Am 11. November gegen 15:00 eskaliert ein Polizeieinsatz auf dem Camp am BMX-Gelände in Calais [1]. Ein CRS-Beamter schießt einem Eritreer mit einem Gummigeschoss ins Gesicht und verletzt ihn schwer. Die Polizei behindert den Transport des Schwerverletzten, der auch noch eine Woche später im Krankenhaus behandelt werden muss, wo er nach wie vor nicht ansprechbar ist, und sein Zustand als kritisch eingeschätzt wird. Die Eritreer_innen in Calais wenden sich mit einem offenen Brief an die Öffentlichkeit.
Ausgangspunkt des Polizeieinsatzes ist laut Präfektur die Versorgung eines verletzten Migranten durch die Feuerwehr, die die CRS mit einer Straßenblockade absichert, in deren Folge eine Gruppe von etwa 20 Eritreer_innen auf dem Weg zu ihrem Camp eingekesselt wird – nach Angaben von Freiwilligen der NGO Refugee Info Bus ohne den Grund dafür genannt zu bekommen. Offenbar eskaliert die Situation; die Polizei gibt an, mit Steinen beworfen worden zu sein und setzt Tränengasgranaten und Gummigeschosse ein. Nach Zeugenaussagen schießt ein CRS-Beamter einem Eritreer aus einer Entfernung von weniger als zehn Metern mit einem Gummigeschoss des Typs LBD40 ins Gesicht. [2]
Die spätestens seit den Gelbwestenprotesten in Frankreich umstrittene Waffe verschießt Gummigeschosse des Kalibers 44mm mit einer Mündungsgeschwindigkeit von rund 400 Stundenkilometer und darf laut Polizeianweisung nur gegen die Extremitäten gerichtet werden. [3,4]

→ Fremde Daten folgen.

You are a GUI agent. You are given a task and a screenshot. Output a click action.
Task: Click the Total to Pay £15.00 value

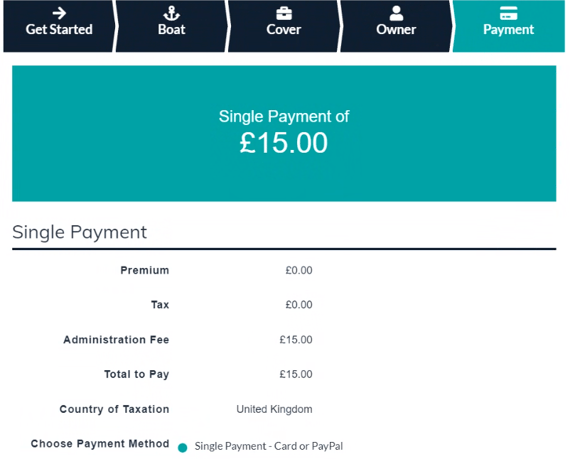pyautogui.click(x=296, y=374)
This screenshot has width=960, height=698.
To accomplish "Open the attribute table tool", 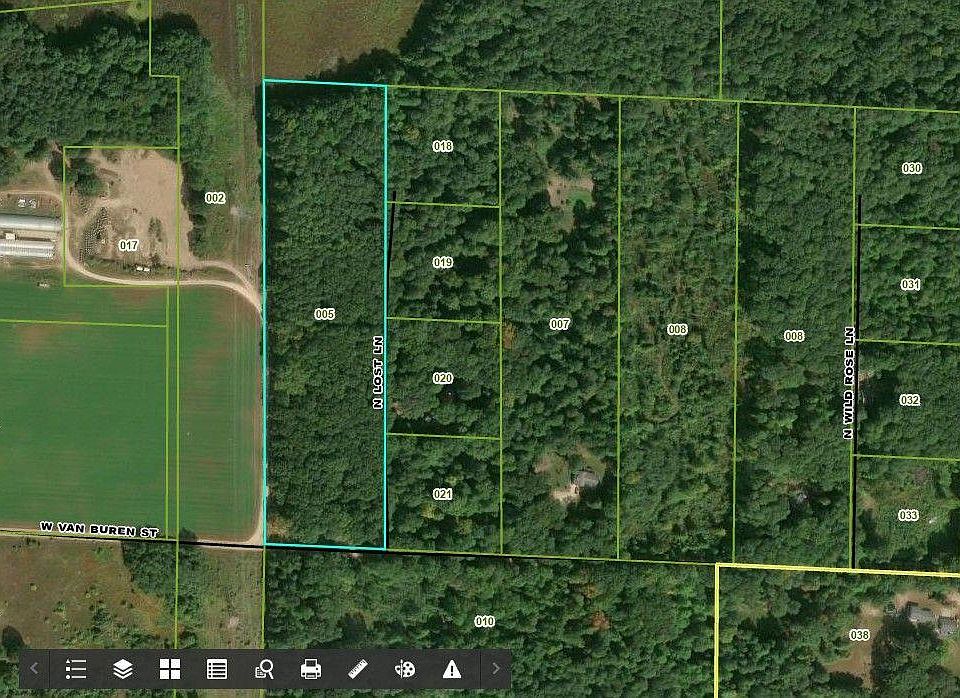I will (x=217, y=669).
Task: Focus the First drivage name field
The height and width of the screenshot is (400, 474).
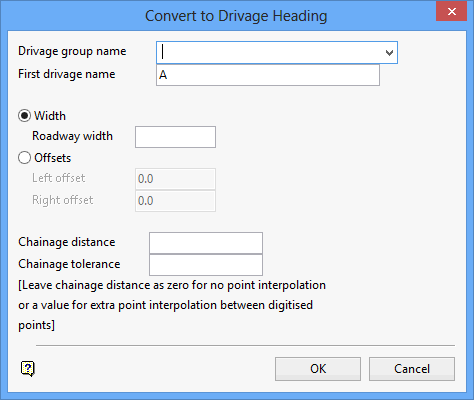Action: coord(268,75)
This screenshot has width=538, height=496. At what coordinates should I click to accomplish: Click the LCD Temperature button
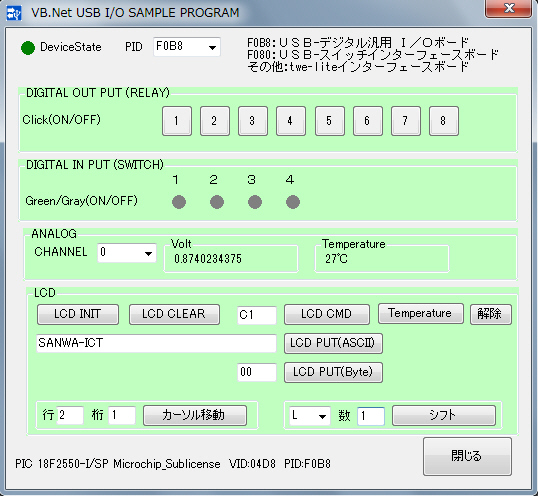click(421, 314)
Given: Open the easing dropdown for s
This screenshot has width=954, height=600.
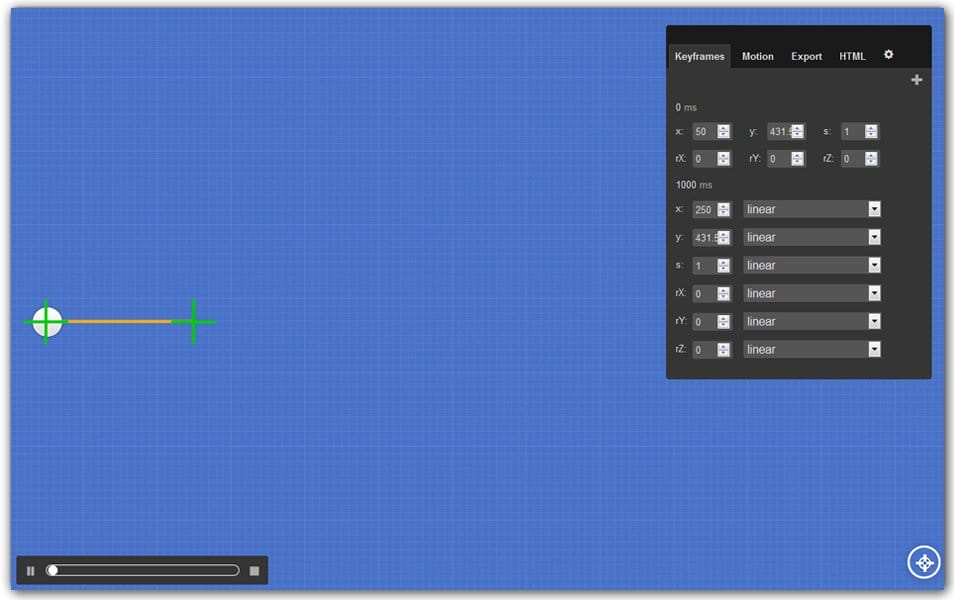Looking at the screenshot, I should 874,265.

Der Getroffene erleidet Schädeldeformationen, seinen Gesicht ist nach Zeugenaussagen vollständig entstellt, und er blutet stark. Die Polizei behindert die Versorgung des Schwerverletzten, verweigert einen Transport mit dem Bus der NGO, lässt den gerufenen Krankenwagen nicht passieren, erst nach minutenlangen Verhandlungen wird ein Sanitäter zu Fuß durchgelassen; ihm gegenüber gibt die Polizei fälschlicherweise an, der Getroffene sei durch Steinwürfe seiner Landsleute verletzt worden.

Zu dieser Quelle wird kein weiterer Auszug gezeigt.